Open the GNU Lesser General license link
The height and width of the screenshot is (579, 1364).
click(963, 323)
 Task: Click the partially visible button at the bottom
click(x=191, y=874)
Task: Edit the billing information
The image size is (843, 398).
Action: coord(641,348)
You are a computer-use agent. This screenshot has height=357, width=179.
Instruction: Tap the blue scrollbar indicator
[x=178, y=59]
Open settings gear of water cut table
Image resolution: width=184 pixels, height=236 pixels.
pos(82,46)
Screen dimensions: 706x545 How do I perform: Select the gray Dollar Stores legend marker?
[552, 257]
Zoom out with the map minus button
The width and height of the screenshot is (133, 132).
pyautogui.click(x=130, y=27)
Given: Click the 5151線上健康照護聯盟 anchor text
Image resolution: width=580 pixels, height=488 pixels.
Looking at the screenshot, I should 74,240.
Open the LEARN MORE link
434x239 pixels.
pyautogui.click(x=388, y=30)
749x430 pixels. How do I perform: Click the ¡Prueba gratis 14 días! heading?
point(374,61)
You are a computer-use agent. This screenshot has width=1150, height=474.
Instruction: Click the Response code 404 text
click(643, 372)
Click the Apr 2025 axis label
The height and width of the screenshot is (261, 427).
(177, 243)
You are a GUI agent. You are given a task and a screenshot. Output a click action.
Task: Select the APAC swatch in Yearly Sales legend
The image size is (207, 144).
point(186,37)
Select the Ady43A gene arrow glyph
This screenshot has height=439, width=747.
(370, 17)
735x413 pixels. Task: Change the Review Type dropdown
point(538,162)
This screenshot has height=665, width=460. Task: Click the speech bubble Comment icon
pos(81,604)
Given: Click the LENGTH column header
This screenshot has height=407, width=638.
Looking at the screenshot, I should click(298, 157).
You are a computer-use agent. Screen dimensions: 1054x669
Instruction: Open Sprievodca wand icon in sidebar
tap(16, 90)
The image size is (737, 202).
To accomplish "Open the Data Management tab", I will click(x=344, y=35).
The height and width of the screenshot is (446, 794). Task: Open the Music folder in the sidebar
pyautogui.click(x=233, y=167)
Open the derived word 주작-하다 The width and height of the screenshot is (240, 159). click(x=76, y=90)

______________________________

Aim of the task
Copy range, inclusive: the line holding "Task: Edit the billing information" to the line holding "Open settings gear of water cut table". Reproduce exactly those lines of the records above and no others.

Written answer
Task: Edit the billing information
The image size is (843, 398).
Action: coord(641,348)
You are a computer-use agent. This screenshot has height=357, width=179.
Instruction: Tap the blue scrollbar indicator
[x=178, y=59]
Open settings gear of water cut table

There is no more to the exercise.